I was certain that I wanted to get super drunk and do shit I can’t be held liable for. I had a single objective in mind- to get wasted. Given my zero alchohol system, it wasn’t a tough job to get me drunk. Two vodka shots and a neat whiskey and voila. But sobering me up before shipping me to my house was the herculean task – for my friends. I remember being made to suck lemons and being sprinkled water on, to bring me back to senses. I hazily remember being slapped (or atleast being threatened to get slapped) by one of my friends, when everything else was failing. I remember perversely smiling at guys and saying, “Hi! It’s my birthday today.” I remember saying I want to kiss that guy and being pulled back by my friends. I remember being met by strange looks from everyone, well, I earned it. I remember two strangers trying to help my friends, asking em’ to get me a lemonade and I remember what I said to those two – “Thank you, you rock!” I remember perching on the roadside and harshly singing, “Oh I wanna dance with somebody, I just wanna feel the heat with somebody” . I remember those three charming guys following us, the same ones I saucily smiled at. Note to self: This trick works, if I want to get a guy to follow me. I remember trying to free myself from my friends, cause I wanted to run back to one of those guys and kiss him. God knows what would have happened to me, if it weren’t for my friends. I remember those nearly failed attempts to make my mom believe I’m not drunk, every time she called. I remember safely making it home, getting off scot-free.
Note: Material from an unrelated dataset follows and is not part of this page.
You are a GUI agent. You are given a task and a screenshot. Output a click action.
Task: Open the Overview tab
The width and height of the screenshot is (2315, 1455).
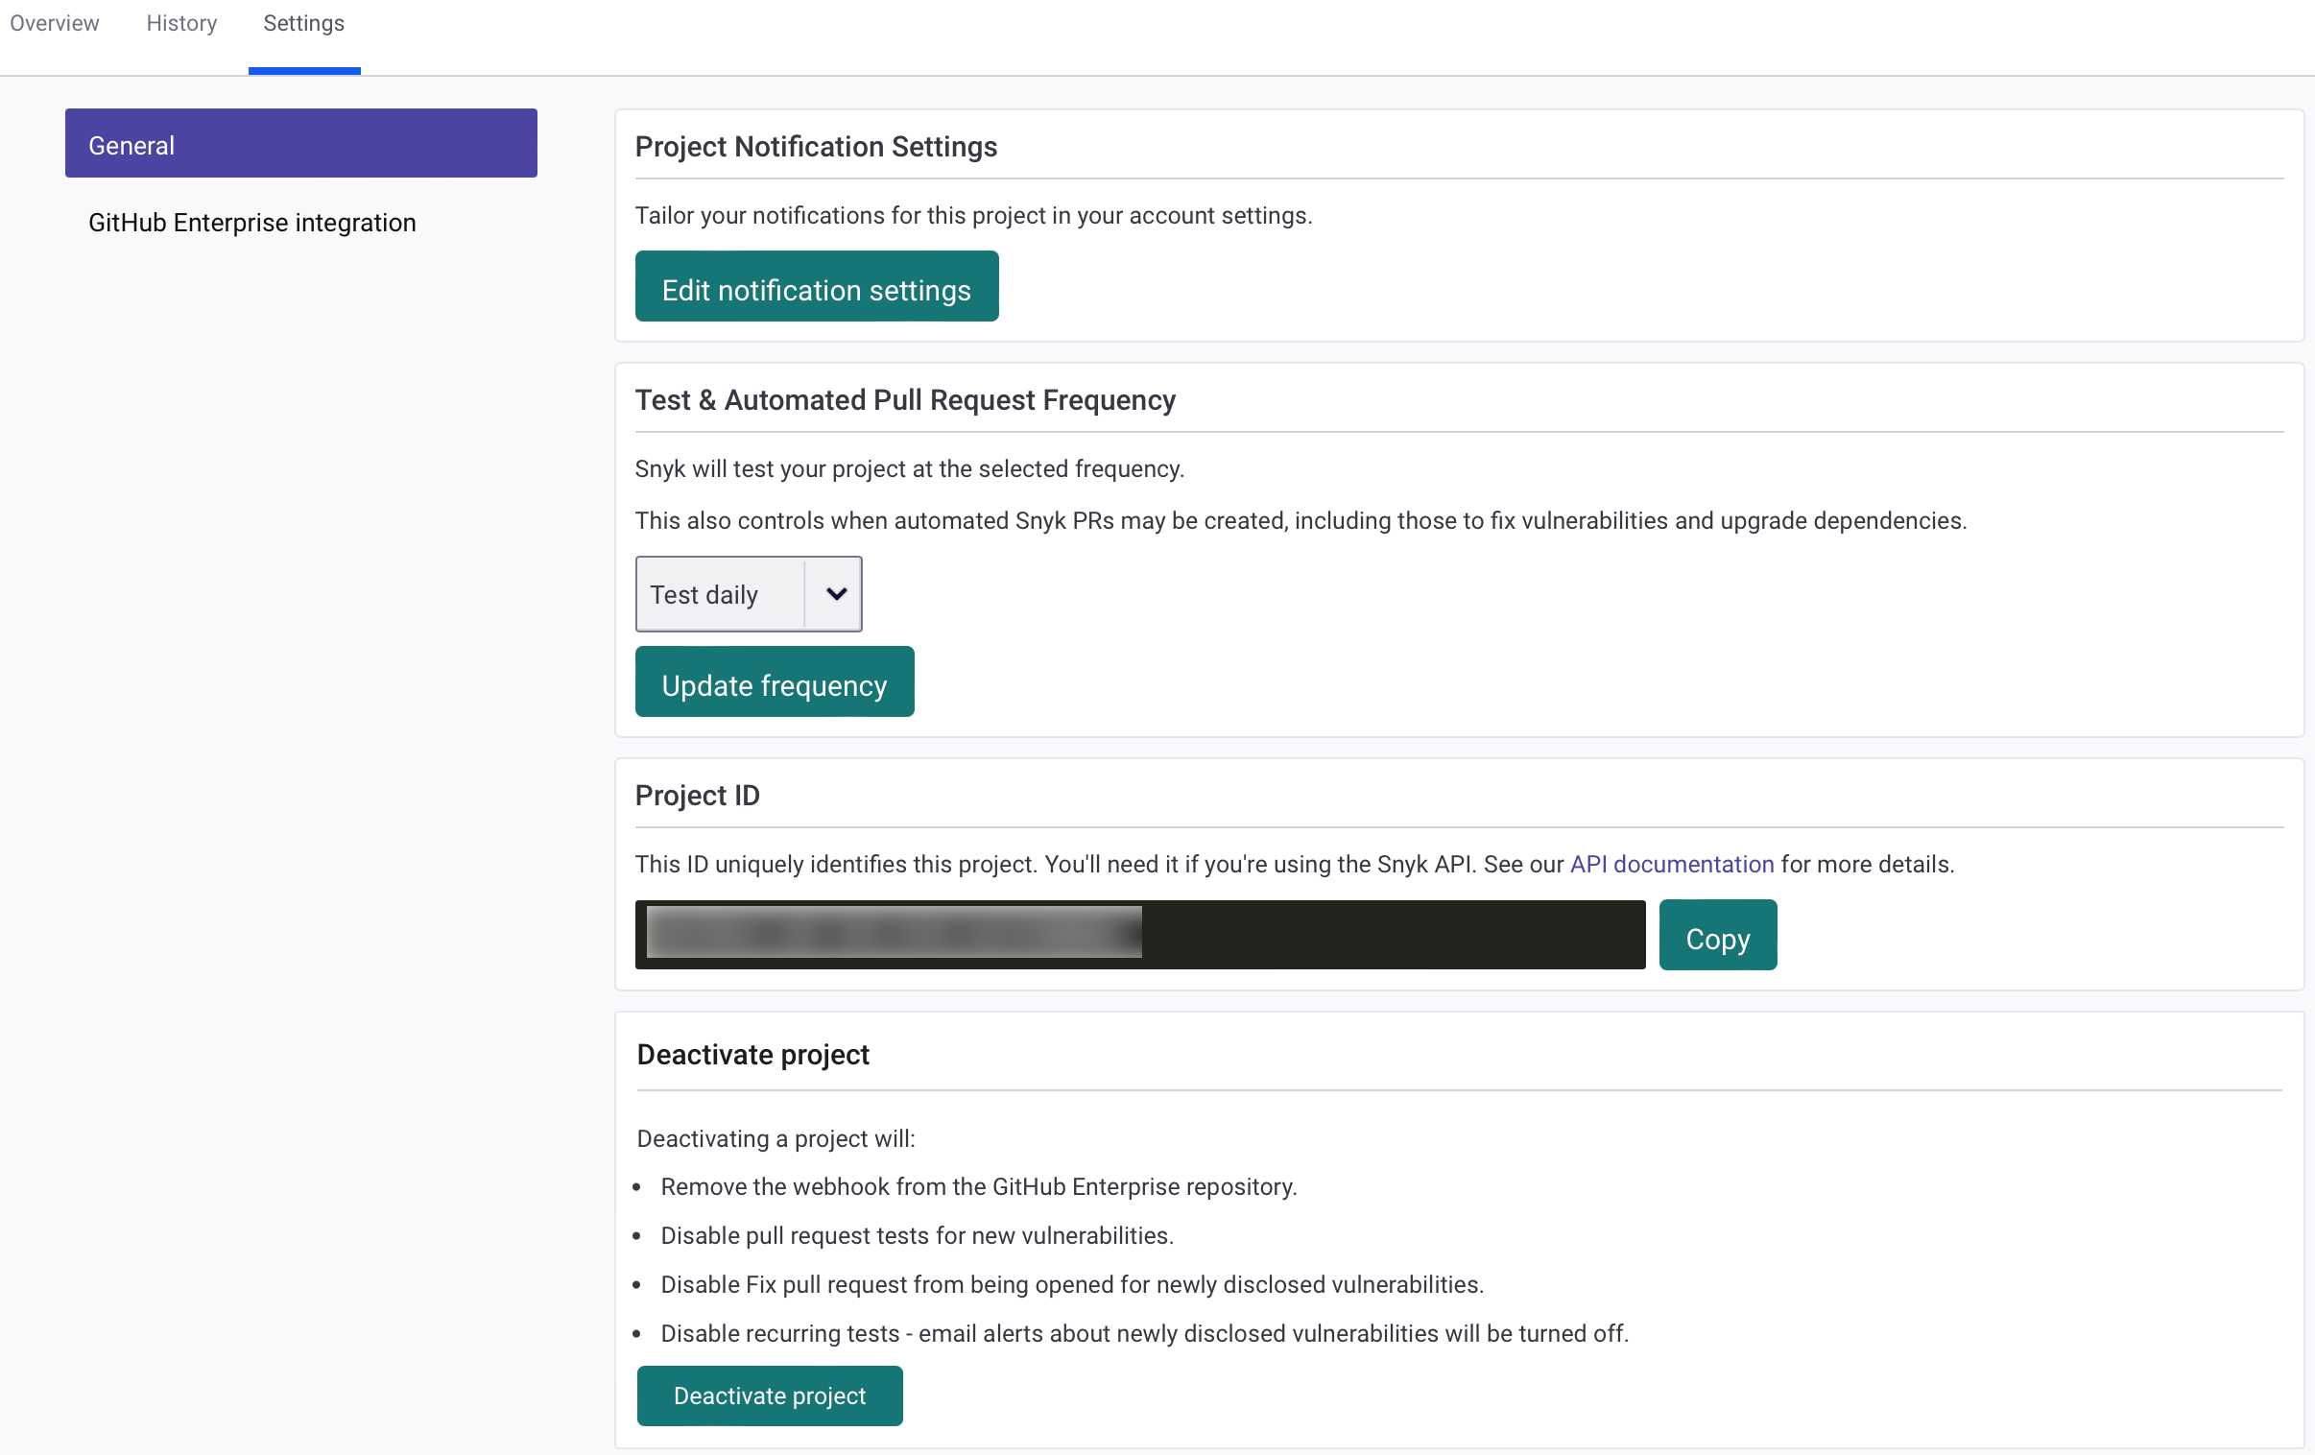(54, 23)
Even in that stupor, I remember writing an article about the corporate tax cuts being put off in Britain by Boris Johnson’s party. I remember overthinking myself to sleep, wondering how this was one heck of a day.
They say, “The truth is in the wine.” Maybe there’s a part of me that wants to get drunk, dance her ass off on the streets and kiss strangers. It’s hard disguising myself as this epitome of goodness and sobriety sometimes. But you know, C’est la vie!